雨の影響により稍重で行われたレースではニーマルオトメがハナを切り、アグネスワルツが二番手、三番手以降は集団を形成し、人気どころではショウリュウムーン、アプリゴットフィズ、オウケンサクラ、サンテミリオン、アパパネの順でレースを進める。

1000m通過タイムは60秒6、ミドルペースであった。

迎えた最後の直線。ニーマルオトメを交わし先頭に立ったのはアグネスワルツ。しかし残り400mから、自慢の末脚で飛んできた2頭の激しい叩き合いへと様相が一変する。

その2頭の名は、アパパネとサンテミリオン。

最初に前に出たのは、アパパネ。さあ二冠馬の誕生か、やはりこの馬が強いのかと誰もが感じた矢先、サンテミリオンが差し返しに襲いかかる。

まさにデッドヒート。どちらが勝つか、まだ分からない。アパパネ騎乗の蛯名正義騎手とサンテミリオン騎乗の横山典弘騎手の追い比べ。双方、全く譲らない。

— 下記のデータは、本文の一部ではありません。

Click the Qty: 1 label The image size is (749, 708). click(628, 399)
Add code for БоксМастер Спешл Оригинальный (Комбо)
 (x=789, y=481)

皆が、固唾を飲んで見守り、そしてG1でもなかなか観ることの出来ないこの死闘に、酔いしれた。

この長い直線で繰り広げられた死闘は、首の上げ下げにてゴールインした。

「おそらく首の上げ下げで決着しただろう」

そう感じた競馬ファンも多かったに違いない。しかし12分後、電光掲示板に灯されたのは、「同」の文字だった。

普段平場のレースでもなかなか見られないこの光景、ましてG1の舞台で打ち立てたその金字塔は、漫画のような世界を超えて現実のものになったのだ。

その立役者の1頭、アパパネはこれで二冠を達成。この勝負強さは、後の秋華賞、そしてヴィクトリアマイルでも再び発揮されるのである。

三冠女王VS絶対女王

そしてアパパネは秋華賞も大外から差しきり、2003年のスティルインラブ以来、史上3頭目の三冠女王となった。続くエリザベス女王杯で牝馬G1完全制覇に王手をかけようと臨んだが、イギリス馬の世界女王スノーフェアリーに鋭い末脚を見せつけられてしまい敗戦。これが彼女にとって、G1レースで初めての敗戦となった。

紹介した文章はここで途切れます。